[Collected data]
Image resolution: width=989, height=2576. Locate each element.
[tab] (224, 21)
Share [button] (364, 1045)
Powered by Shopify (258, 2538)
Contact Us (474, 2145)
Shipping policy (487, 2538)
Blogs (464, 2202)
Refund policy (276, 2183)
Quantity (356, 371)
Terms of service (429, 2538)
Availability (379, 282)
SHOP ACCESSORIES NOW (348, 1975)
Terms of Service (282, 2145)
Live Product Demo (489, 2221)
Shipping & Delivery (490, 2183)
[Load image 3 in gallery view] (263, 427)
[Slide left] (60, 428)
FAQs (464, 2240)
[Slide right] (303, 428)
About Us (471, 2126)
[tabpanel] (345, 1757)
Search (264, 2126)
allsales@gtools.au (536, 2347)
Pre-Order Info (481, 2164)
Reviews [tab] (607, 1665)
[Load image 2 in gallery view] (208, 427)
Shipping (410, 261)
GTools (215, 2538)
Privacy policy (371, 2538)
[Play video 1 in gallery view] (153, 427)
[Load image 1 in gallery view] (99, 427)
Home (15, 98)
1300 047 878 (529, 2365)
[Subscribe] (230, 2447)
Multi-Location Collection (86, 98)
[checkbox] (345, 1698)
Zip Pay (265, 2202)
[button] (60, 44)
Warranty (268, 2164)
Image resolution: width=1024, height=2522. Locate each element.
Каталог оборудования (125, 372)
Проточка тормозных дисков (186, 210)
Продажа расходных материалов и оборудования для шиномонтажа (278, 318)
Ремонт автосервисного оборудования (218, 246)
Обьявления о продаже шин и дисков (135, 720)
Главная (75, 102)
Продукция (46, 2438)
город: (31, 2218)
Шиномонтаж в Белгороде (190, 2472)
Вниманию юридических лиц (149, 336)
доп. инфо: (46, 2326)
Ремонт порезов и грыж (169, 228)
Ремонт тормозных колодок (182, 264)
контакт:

Aim of the exercise
Check each line of the data for the string "Shipping" and state how many lines contain it, without any other output.

Exercise output
3